» EXERCISE AIM
Using the entries below, quote exactly the span of lines that begins with the line containing "Given: Set required duration to 30分" and ends with the final line.

» MATERIAL FOR THIS EXERCISE

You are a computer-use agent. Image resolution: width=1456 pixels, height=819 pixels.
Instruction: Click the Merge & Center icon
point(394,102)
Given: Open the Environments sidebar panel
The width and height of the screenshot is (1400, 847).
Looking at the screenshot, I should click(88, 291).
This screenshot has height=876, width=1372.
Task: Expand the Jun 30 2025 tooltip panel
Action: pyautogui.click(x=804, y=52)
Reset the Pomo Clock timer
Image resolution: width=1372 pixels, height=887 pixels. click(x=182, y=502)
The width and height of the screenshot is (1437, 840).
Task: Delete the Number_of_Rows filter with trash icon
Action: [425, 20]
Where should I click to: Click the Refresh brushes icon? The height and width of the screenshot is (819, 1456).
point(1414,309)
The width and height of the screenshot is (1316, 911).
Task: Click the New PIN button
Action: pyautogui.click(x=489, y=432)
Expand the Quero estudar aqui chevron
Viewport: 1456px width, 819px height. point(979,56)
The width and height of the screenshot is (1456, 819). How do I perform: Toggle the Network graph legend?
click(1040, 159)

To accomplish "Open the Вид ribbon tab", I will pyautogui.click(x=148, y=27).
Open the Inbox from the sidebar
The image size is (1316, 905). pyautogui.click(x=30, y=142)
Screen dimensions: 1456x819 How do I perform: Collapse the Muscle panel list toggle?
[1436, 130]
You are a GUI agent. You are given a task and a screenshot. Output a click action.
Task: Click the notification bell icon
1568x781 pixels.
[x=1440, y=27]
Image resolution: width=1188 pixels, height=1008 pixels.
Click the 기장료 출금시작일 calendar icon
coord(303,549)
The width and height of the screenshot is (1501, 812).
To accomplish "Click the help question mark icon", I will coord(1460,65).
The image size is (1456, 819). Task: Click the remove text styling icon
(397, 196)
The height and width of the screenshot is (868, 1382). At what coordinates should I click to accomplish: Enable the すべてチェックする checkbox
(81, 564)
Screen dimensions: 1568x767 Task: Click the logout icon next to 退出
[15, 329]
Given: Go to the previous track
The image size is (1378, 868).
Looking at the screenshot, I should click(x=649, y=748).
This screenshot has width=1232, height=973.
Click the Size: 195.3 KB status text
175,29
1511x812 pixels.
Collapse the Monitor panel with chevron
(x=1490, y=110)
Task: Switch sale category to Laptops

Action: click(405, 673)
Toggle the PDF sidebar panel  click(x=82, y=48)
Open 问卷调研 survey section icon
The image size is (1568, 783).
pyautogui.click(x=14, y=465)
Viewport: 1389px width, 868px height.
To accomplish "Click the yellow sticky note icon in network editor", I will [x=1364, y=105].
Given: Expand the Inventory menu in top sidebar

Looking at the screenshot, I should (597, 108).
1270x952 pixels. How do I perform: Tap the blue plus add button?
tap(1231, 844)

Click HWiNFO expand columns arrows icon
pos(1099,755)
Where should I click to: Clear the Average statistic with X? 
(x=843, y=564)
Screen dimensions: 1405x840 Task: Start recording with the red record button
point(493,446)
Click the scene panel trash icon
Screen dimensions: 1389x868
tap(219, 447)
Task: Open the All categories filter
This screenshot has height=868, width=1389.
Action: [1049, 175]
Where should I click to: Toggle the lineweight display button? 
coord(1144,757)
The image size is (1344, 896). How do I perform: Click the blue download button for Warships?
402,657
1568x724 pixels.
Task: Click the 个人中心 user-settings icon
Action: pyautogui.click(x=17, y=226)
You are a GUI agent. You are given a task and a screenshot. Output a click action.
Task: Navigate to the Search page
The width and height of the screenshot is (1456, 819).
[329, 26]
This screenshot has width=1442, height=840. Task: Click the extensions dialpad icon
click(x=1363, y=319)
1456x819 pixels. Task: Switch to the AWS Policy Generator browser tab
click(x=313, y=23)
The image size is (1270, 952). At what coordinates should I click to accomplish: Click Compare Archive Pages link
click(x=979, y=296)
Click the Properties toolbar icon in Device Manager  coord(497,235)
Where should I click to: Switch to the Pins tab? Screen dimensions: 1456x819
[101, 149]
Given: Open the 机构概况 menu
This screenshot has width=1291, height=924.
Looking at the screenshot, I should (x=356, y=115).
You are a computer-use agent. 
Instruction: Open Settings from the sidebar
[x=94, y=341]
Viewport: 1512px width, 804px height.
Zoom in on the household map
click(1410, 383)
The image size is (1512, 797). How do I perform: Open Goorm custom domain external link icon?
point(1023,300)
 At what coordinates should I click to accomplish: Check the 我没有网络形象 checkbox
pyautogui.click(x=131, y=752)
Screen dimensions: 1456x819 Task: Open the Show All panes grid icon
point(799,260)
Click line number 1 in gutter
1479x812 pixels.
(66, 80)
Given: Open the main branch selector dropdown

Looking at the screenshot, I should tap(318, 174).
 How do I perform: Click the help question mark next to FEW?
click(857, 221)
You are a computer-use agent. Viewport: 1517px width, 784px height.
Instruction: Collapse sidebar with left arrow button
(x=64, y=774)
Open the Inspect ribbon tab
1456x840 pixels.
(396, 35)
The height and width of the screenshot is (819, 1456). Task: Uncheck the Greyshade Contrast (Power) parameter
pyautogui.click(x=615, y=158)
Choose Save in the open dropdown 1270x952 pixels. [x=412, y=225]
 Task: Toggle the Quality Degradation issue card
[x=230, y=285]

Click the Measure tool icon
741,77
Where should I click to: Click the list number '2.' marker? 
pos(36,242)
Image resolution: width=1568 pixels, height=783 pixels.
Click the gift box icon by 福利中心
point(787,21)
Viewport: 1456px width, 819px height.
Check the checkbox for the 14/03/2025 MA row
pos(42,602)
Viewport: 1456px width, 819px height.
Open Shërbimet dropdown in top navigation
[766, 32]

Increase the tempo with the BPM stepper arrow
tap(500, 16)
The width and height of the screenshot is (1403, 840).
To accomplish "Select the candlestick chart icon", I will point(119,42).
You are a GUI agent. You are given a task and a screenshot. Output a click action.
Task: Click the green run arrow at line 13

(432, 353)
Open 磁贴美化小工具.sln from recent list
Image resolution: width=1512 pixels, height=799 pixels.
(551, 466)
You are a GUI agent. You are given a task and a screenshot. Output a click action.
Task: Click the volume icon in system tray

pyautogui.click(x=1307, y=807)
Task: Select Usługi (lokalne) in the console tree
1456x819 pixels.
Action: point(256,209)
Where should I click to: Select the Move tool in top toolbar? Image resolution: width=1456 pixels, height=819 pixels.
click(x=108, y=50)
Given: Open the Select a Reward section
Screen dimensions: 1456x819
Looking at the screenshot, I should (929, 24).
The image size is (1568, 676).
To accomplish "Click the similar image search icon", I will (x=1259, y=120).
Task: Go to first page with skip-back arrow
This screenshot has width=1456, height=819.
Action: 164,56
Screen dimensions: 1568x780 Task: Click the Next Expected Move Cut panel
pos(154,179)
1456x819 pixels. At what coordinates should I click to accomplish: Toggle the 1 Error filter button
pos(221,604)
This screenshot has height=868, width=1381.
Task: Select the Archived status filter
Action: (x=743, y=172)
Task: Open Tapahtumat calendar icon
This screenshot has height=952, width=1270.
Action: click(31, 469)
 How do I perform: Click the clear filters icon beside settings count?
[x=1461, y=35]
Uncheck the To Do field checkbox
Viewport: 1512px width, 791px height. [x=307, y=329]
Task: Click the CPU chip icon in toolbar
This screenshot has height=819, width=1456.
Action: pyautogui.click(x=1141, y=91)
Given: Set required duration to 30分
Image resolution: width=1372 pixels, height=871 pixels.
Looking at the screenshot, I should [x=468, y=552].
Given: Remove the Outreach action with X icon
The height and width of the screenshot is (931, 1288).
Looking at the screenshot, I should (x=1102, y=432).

» WRITTEN ANSWER
Given: Set required duration to 30分
Image resolution: width=1372 pixels, height=871 pixels.
Looking at the screenshot, I should [x=468, y=552].
Given: Remove the Outreach action with X icon
The height and width of the screenshot is (931, 1288).
Looking at the screenshot, I should (x=1102, y=432).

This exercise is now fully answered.